Souters’ passion ensures last event thrills

editorial image
0
Have your say

HERE is a conundrum.

You are trailing 19-15 in the final few minutes of your club’s sevens tournament, attempting to defend a record of three consecutive competition victories against all-conquering Melrose.

A scrum is awarded in your favour 10 metres from your opponents line. What do you do?

In the case of Gavin Craig, Selkirk’s talented stand-off, he chose to go with a training ground move which had a previous success rate of zero.

The player of the tournament told TheSouthern after watching Ross Nixon cross the try-line to clinch an incredible 20-19 win: “We have tried the move all season and it has never worked.

“I have no idea why we called it, but this time Ross Nixon scored.

“To beat a quality team like Melrose in the final is fantastic.”

The victory was described as a “fairytale ending” by Selkirk president Donald Macleod, and was all the more remarkable following the sin-binning of Fraser Harkness after his bust-up with Bruce Colvine.

In his two-minute absence, Melrose had taken a 19-5 half-time lead as Fraser Thomson sprinted over for two touchdowns.

It seemed Craig Chalmers’ men were bound for the title and a significant lead in the Kings of the Sevens table with just one tournament to go, but Selkirk’s second-half performance must rank as one of the bravest ever seen at Philiphaugh.

Harkness made up for his Ricky Hatton impression with his and Selkirk’s second try of the final before Craig spotted a gap to cross for number three.

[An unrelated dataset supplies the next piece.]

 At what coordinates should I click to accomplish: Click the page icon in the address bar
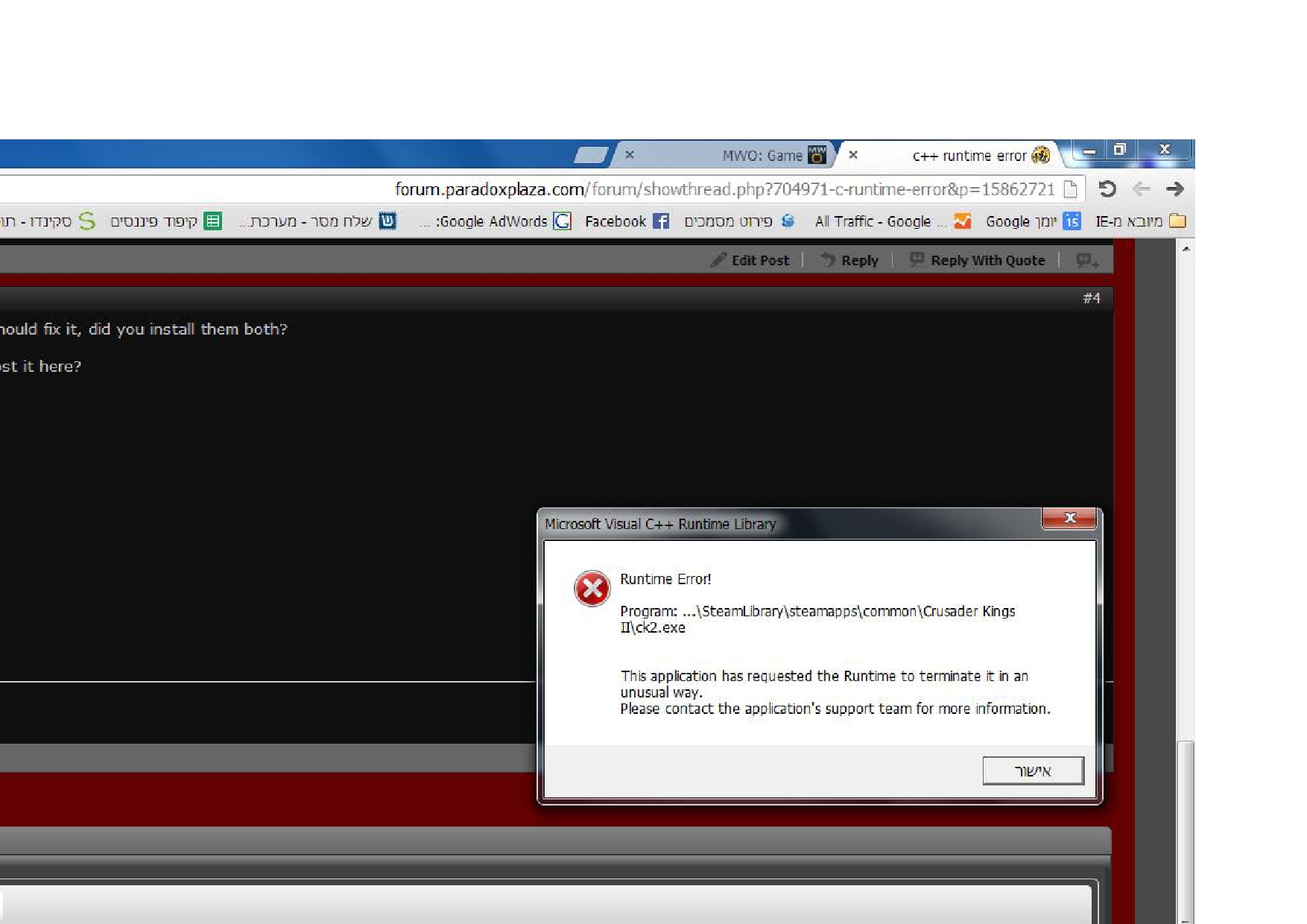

Melrose attempts to get out of their own half and clinch a match-winning score were continually denied by fierce Selkirk defence, epitomised by the diminutive Michael Davies’ textbook tackle on Thomson, and Neil Darling’s bone-shuddering hit on Graeme Dodds.

With a partisan crowd of around 1,000 creating an atmosphere to rival most sporting venues across the country at the weekend, the Souters’ pressure forced another uncharacteristic error from the Greenyards men, allowing Craig and Davies to brilliantly to set up Nixon.

Reflecting on his sin-binning and Selkirk’s win afterwards, Harkness said: “He (Colvine) threw the first punch and I threw one back.

“I should have known better, but thankfully we did not go too far behind while I was off the pitch. The effort of the team was unreal – I am so proud.

“The crowd got right behind us and helped us make it four in a row.

“Ask Hawick or Peebles what a home support can do for you.”

He may not be used to losing this season, but Melrose’s Scott Wight was magnanimous in his praise of the home side.

“It shows what you can achieve with heart and desire,” said Wight.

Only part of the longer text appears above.